Discover

The Discover page allows you to view and explore your data, and consists of the following sections:

  • Add filters: Use to create queries and filters. Click Add filters to add a filter. You can also use time filters along with the filter created. Use the saved filters in dashboards and visualizations. Refer to the Add Filter section for details.
  • Date Histogram: Displays how data is ingested over time.
  • Documents: Displays the documents. Expand the documents to view more details.
  • Field list on the left: Displays fields available in the data. Click on a field to view the most common values.

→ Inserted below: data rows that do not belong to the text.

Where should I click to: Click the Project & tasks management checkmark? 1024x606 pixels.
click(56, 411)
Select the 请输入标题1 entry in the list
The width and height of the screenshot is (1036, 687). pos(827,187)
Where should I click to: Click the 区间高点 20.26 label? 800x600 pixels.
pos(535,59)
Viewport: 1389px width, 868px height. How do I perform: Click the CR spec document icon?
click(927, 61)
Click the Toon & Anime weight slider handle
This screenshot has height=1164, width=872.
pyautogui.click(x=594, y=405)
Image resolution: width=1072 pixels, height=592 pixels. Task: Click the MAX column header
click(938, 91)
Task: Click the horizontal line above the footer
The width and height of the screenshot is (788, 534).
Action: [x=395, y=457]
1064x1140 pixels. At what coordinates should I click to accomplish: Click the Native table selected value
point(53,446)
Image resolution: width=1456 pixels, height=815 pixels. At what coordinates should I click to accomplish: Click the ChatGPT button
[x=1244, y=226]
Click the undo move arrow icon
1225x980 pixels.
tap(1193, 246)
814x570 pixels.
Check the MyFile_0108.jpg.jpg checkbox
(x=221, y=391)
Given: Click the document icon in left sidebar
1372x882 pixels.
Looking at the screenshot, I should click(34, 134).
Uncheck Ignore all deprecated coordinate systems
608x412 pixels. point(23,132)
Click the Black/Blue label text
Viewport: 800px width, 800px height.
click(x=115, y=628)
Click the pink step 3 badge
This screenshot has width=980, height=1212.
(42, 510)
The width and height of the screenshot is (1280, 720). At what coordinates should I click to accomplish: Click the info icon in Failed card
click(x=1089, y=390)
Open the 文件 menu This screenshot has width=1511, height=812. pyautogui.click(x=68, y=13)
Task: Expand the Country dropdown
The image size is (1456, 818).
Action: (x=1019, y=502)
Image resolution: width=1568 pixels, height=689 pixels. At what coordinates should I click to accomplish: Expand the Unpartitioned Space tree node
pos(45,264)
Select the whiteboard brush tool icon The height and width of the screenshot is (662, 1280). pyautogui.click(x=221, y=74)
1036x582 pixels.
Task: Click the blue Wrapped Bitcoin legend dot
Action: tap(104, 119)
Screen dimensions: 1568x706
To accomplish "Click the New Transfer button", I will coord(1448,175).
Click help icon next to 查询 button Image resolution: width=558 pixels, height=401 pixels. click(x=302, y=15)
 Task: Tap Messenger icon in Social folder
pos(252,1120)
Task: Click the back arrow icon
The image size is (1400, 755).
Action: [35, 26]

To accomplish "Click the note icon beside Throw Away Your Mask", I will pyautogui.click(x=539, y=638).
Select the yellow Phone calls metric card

The Filter by Type option allows you to filter the data based on the following criteria:

Aggregatable Select Yes to extract summaries from matching documents. For example, count is a type of aggregation.
Searchable Select Yes to filter the data based on specific conditions. For example, filter the data for the last 24 hours.
Type

    Field type. Allowable values are:

  • String
  • Number
  • _Source
  • Date

 

You can perform the following operations from the Discover page:

New

Use to create a new saved search object.
Save Use to save your search and use it later. You can also generate a CSV report or use the saved search object in dashboards and visualizations. Refer to Save Search section for details.
Reporting Use to generate and download the report in CSV format.
Open Use to open the list of existing saved search objects.
Share Use to share the saved search object to other users.
Inspect Use to view details such as number of hits, index pattern, index pattern id, request and response details.

Add Filter

To add a filter:

  1. Click Add filter. The Edit Filter pop-up appears.
  2. Select the required field, the operator, and the value.
  3. Click Save to save the filter.
  4. You can create custom label for the filter.

Save Search

Use the Save Search option to save queries, filters, and current view of the Discover page, such as the columns selected in the Document table, the sort order and also the index pattern. To save a search:

  1. Create a search criteria that you want to reuse, click Save in the toolbar.
  2. Enter a name for the search and click Save.
  3. Use the saved search objects in the dashboards and visualizations by selecting the search objects using the Add from library option.

Find Data

Use the Discover page to find the data you need to analyze. You can also specify the time range in which to view that data:

  1. On the left navigation pane, click on .
  2. Select Analytics BETA and click Discover.
  3. Select the index patterns for which you want to find the data. For example, fmalarms.
  4. Adjust the time range to view the data for the required time range.

    5. Note:   The range selection is based on the default time field in your data. If the data does not have a time field, the range selection is not available.

  5. To view the count of data for a given time in the specified range, click and drag the mouse over the histogram.